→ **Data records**
════

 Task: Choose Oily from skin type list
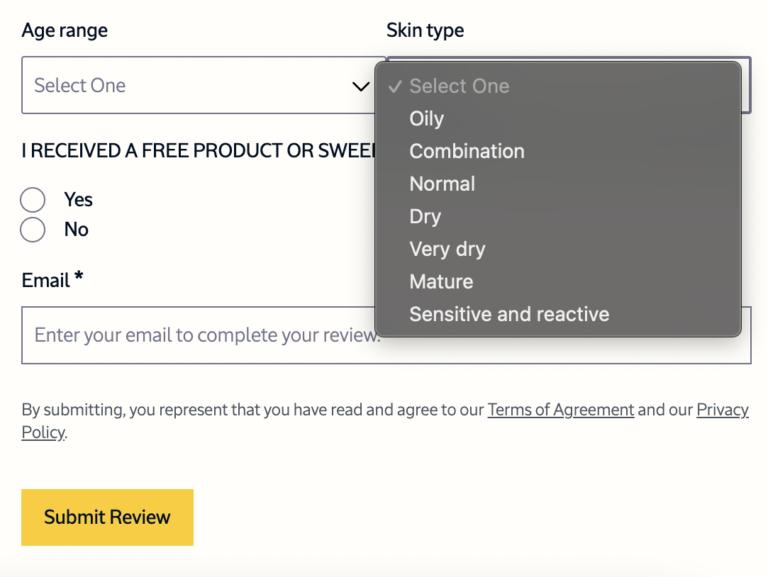tap(427, 119)
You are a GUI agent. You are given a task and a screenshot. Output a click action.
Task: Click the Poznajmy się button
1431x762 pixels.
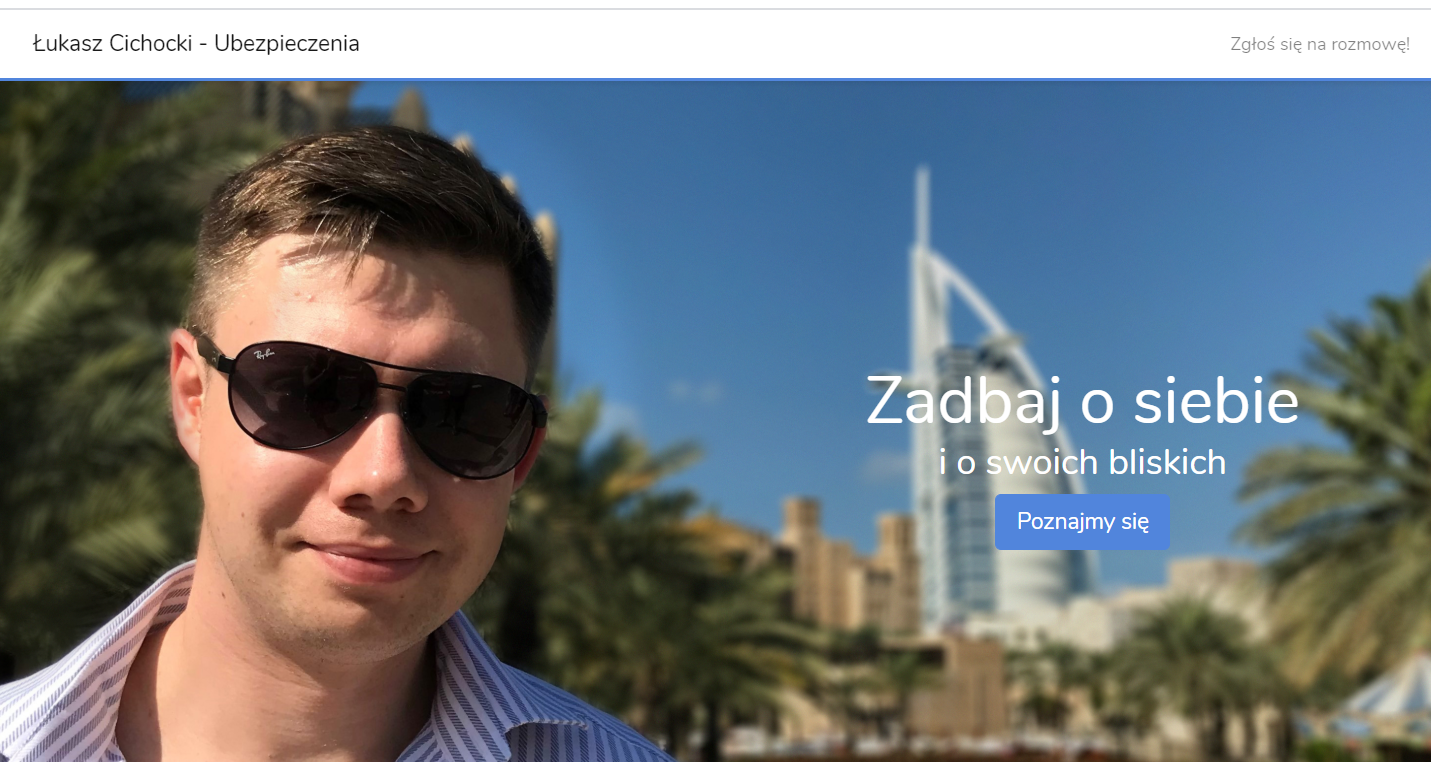(x=1082, y=521)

════

→ **Problem to work on**
Beginning with the line containing "Task: Click the Poznajmy się button" and ending with the last line of the data, output those lines exactly and nothing more. Omit every picture.

→ **Answer to the exercise**
Task: Click the Poznajmy się button
1431x762 pixels.
(x=1082, y=521)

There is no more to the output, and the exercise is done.